━━━━━ Input for this task ━━━━━
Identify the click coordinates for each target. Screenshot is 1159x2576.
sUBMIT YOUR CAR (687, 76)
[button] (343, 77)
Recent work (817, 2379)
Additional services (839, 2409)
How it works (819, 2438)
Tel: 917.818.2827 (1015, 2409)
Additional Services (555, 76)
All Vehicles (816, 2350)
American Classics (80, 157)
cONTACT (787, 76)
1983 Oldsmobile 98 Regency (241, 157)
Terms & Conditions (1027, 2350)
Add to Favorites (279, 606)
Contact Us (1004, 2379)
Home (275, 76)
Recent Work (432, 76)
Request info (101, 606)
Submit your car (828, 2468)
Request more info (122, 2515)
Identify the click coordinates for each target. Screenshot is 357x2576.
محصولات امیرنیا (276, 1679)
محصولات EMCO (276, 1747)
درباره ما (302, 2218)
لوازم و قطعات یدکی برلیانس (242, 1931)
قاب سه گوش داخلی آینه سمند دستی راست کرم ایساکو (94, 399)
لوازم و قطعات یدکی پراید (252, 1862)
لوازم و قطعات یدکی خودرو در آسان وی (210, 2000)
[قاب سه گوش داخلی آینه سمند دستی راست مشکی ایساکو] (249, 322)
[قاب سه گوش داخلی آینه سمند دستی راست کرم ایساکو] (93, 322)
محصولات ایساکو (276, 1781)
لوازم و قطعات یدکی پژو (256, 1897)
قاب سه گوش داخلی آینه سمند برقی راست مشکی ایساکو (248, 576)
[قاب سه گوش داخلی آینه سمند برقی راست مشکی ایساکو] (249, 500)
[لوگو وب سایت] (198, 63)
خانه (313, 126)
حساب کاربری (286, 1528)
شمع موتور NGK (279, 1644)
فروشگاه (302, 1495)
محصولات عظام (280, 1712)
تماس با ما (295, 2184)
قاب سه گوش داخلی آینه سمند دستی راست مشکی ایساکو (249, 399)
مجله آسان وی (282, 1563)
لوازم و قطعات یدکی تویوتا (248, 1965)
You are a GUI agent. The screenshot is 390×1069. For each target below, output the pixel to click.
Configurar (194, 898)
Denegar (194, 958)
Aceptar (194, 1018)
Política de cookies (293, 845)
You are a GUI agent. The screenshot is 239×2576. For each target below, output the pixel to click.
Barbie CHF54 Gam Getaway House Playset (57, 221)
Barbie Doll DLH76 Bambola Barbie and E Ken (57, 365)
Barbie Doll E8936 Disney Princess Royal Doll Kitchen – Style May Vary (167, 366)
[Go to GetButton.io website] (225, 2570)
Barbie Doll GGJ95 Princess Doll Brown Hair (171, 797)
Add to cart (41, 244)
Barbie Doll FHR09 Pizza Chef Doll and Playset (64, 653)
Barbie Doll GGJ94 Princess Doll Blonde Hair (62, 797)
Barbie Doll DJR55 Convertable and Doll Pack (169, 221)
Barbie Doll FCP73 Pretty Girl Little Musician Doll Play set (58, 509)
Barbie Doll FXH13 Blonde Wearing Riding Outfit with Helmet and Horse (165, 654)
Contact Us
━━━━━
Give an exact copy of the lines above from the line with "ایساکو (248, 576)" up to and including the line with "Política de cookies (293, 845)", and leave everything else out.

قاب سه گوش داخلی آینه سمند برقی راست مشکی ایساکو (248, 576)
[قاب سه گوش داخلی آینه سمند برقی راست مشکی ایساکو] (249, 500)
[لوگو وب سایت] (198, 63)
خانه (313, 126)
حساب کاربری (286, 1528)
شمع موتور NGK (279, 1644)
فروشگاه (302, 1495)
محصولات عظام (280, 1712)
تماس با ما (295, 2184)
قاب سه گوش داخلی آینه سمند دستی راست مشکی ایساکو (249, 399)
مجله آسان وی (282, 1563)
لوازم و قطعات یدکی تویوتا (248, 1965)
You are a GUI agent. The screenshot is 390×1069. For each target below, output the pixel to click.
Configurar (194, 898)
Denegar (194, 958)
Aceptar (194, 1018)
Política de cookies (293, 845)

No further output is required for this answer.